Modern cars are equipped with oil change monitors that indicate when the oil needs to be changed. However, if your car doesn’t have this feature, determining the right oil change interval can be challenging. Factors such as your driving habits, climate, towing, and vehicle type can impact how often you should change the oil. For instance, if you take frequent but short trips, live in a cold area, drive a high-performance vehicle, or drive on dirty or off-road terrains, you may need to change the oil every 3,000 miles or three months, whichever comes first.
Scheduled Maintenance Recommendations
Understand the difference between a dealer’s maintenance schedule and a manufacturer’s maintenance schedule. These recommendations can be substantially different with the dealer’s recommendations nearly always more stringent than the manufacturer’s. Sometimes the interval length is different, but there are often many more scheduled maintenance items with the dealer’s recommendations. Are these dealers trying to take you for a ride, as their reputation suggests? Some would say yes. Others would say the dealer’s recommendations will extend the lifetime of your car. Moreover, it’s again a good idea to look at your driving habits. Many of the same factors that require more frequent oil changes can create benefits for a more aggressive maintenance schedule.

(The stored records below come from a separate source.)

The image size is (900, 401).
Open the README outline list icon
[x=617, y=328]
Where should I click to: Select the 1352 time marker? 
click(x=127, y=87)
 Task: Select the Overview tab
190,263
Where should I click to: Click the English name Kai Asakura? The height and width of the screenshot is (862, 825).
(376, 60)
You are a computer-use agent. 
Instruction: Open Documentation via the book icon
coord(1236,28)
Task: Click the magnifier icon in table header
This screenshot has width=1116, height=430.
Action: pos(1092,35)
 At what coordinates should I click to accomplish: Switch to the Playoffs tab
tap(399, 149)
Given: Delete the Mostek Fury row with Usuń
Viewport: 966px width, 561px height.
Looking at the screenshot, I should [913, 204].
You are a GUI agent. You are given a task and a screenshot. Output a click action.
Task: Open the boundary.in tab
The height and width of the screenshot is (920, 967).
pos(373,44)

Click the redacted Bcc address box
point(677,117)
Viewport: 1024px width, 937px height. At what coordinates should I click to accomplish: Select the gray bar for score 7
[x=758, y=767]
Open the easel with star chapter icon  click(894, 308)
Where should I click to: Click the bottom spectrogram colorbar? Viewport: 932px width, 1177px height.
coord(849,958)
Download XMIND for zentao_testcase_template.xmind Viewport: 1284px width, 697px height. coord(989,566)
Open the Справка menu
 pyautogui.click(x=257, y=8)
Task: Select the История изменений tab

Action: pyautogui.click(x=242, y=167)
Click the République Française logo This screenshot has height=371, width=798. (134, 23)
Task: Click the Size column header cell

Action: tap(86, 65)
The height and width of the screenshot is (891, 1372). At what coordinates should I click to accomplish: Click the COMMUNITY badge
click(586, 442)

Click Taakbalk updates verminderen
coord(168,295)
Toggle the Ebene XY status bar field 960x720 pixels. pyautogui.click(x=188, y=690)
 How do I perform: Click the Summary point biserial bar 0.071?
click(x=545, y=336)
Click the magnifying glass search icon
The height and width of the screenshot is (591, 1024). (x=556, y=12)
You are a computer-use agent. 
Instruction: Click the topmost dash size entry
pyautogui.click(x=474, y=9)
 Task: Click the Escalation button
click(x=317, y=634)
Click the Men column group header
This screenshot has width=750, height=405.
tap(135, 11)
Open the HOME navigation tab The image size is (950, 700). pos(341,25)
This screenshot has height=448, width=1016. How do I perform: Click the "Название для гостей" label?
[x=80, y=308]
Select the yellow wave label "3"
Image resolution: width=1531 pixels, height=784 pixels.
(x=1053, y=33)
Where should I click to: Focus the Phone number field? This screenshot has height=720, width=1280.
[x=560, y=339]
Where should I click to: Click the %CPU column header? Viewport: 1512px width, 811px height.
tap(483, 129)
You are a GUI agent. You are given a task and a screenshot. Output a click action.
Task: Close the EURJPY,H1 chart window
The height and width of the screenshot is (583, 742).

If you don’t use it, you lose it. This saying applies to car maintenance more than most people realize. Most people know it’s a bad idea to let a car idle for an extended period. It’s better to forego even warming your car up before you drive it in the winter. But did you know it’s also a good idea to run your air conditioner every couple of weeks in the winter? And it’s not a bad idea to take your car out to the expressway every once in a while and open it up for at least 20 miles or so. Your grandmother is not doing her car any favors by only driving to church and the grocery store.
The Road Trip Inspection
It’s hardly an insider tip to recommend an inspection before you take your car on a road trip, where breaking down “in the middle of nowhere” holds some potential dangers, headaches, and extra costs. And if your car isn’t acclimated to long-distance highway driving, it’s probably more likely to experience problems than you realize. But not all road trips nor are all road trip inspections the same. If you have a dependable car that’s less than five years old, you’re only traveling from, say, Boston to Washington, D.C., and you’re a AAA member (with complimentary towing service), you might take your car in for a basic inspection several days before you leave. If, on the other hand, you have an older car with nearly 100,000 miles and you’re traveling from New York City to Denver, take your car in at least a week, if not two, before you leave and ask for a more complete workup.
The Check Engine Light
When your check engine light comes on without any other noticeable issues, it may not be necessary to rush to the auto shop, especially if you’re low on funds. An intermittent check engine light is often a sign of a minor problem. However, if you decide to have the problem checked out, it’s best to drive straight to the auto shop without turning off the car.
This prevents erasing the code from the car’s computer until the issue reoccurs. If the check engine light stays on continuously, it may indicate a more severe problem that should not be ignored. Even though your car may appear to be running fine, it may be getting reduced gas mileage or experiencing poor emission control.